While the immediate threats to move companies, relocate conventions and boycott Indiana died down after Pence signed a second measure, SEA 50, prohibiting the "religious freedom" law from being used to deny services based on sexual orientation or gender identity, the long-term fallout remains to be seen.

Already Democratic candidates for state office in 2016 are using the RFRA debacle to argue that Pence and the state legislators who approved the law, including all Northwest Indiana Republican representatives and senators, deserve to be tossed out of office.

At the same time, the RFRA "fix" has angered Christian conservatives, led by Crown Point Pastor Ron Johnson of Living Stones Church, who are threatening to cut off financial and volunteer support for Hoosier Republicans due to their failure to defend religious liberty in the face of overwhelming criticism from "corporate thugs" and "the gay mafia."

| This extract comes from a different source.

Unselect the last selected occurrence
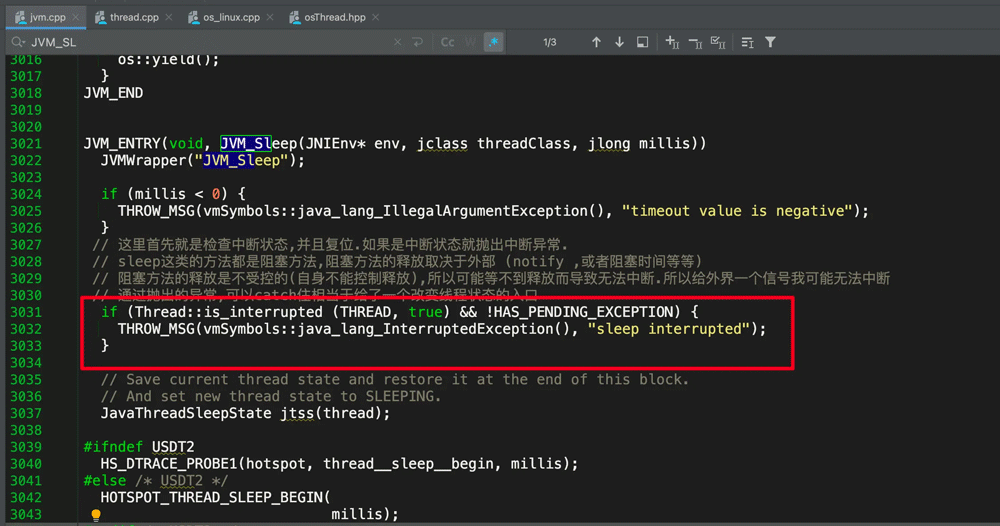The image size is (1000, 526). 694,42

It is entirely possible that Pence, who was elected in 2012 with only 49 percent of the vote, could face primary challengers from the social issues wing of the GOP, his traditional base, and the corporate side of the party, his primary focus as governor.

Pence's national ambitions also have been shoved to the back burner due to RFRA, at least until 2020.

The change in Hoosier attitudes toward discrimination based on sexual orientation came remarkably fast.

State lawmakers last year halted a proposal to add Indiana's now-judicially invalidated ban on gay marriage to the state constitution, House Joint Resolution 3, recognizing there had been some shift in public opinion.

But nearly all Statehouse Republicans confessed in recent weeks they never anticipated the outrage RFRA would produce.

Though some, including Pence, continue to believe it was caused by a failure to fully understand the law, rather than its discriminatory potential.

"Looking back, as governor of the state, I wish I could have foreseen the controversy that would ensue," Pence said. "As I've said, I regret the difficulty that Indiana passed through during a time of great misunderstanding."

RFRA and its antidiscrimination follow-up fully engulfed the General Assembly for two weeks in late March and early April, but it is hardly the only memorable outcome of the four-month legislative session.

The state budget, House Enrolled Act 1001, provided the Northwest Indiana Regional Development Authority with $6 million a year for the next 30 years to expand the South Shore Line to Dyer, opening a new commuter connection to Chicago and its high-paying jobs for region residents.

Transit-oriented development along the current and future rail lines almost is certain to follow, and may get a boost from Pence's $84 million Regional Cities Initiative, HEA 1403, aimed at luring talent and investment to areas with significant growth potential.

Land-based casinos finally won approval, in HEA 1540, some two decades after lawmakers decided Indiana's gaming industry should begin on cramped riverboats, just in case it didn't take and they needed to float away.

But facing new competition from Illinois, Michigan, Ohio and likely soon a tribal casino in South Bend, the Legislature resolved to fight back by turning the casino boats into regional entertainment destinations, and in the process hopefully save some 13,000 jobs and nearly $1 billion in annual state and local casino tax revenue.

On education, the General Assembly approved $454 million in new school funding, bringing spending on elementary and high schools to $16 billion, or 52 percent of all state appropriations, during the two-year period that begins July 1.

Teachers also will earn more through performance pay and can claim a $100 income tax credit for classroom supply purchases (HEA 1001), failing schools will face state intervention in four years instead of six (HEA 1638) or can participate in a friendly takeover by a charter school operator (HEA 1009), and reams of bureaucratic school paperwork have been eliminated (SEA 500).

Only time will tell if the SEA 1 appointment changes to the State Board of Education make the policy panel more willing to work with Glenda Ritz, the Democratic state superintendent of public instruction, who also lost some of her authority in what many see as a power grab by the Republican-dominated Legislature.

Then there are the less heralded, but still important, measures already or soon to be law, including increases in microbrewery production limits (SEA 297); new energy efficiency standards (SEA 412); elimination of business personal property tax filing for small companies (SEA 436); stricter ethics standards for state lawmakers (HEA 1002); and a study of redistricting reforms (HEA 1003).

The state budget (HEA 1001) also dedicates $13.5 million to reducing infant mortality, $12 million to domestic violence prevention, $22 million to promote adoption, $50 million to celebrate Indiana's 2016 bicentennial, $200 million for Interstate highway widening, $2.4 million to plan an emerging technologies building at Purdue University Calumet and $1.25 million for historic building preservation.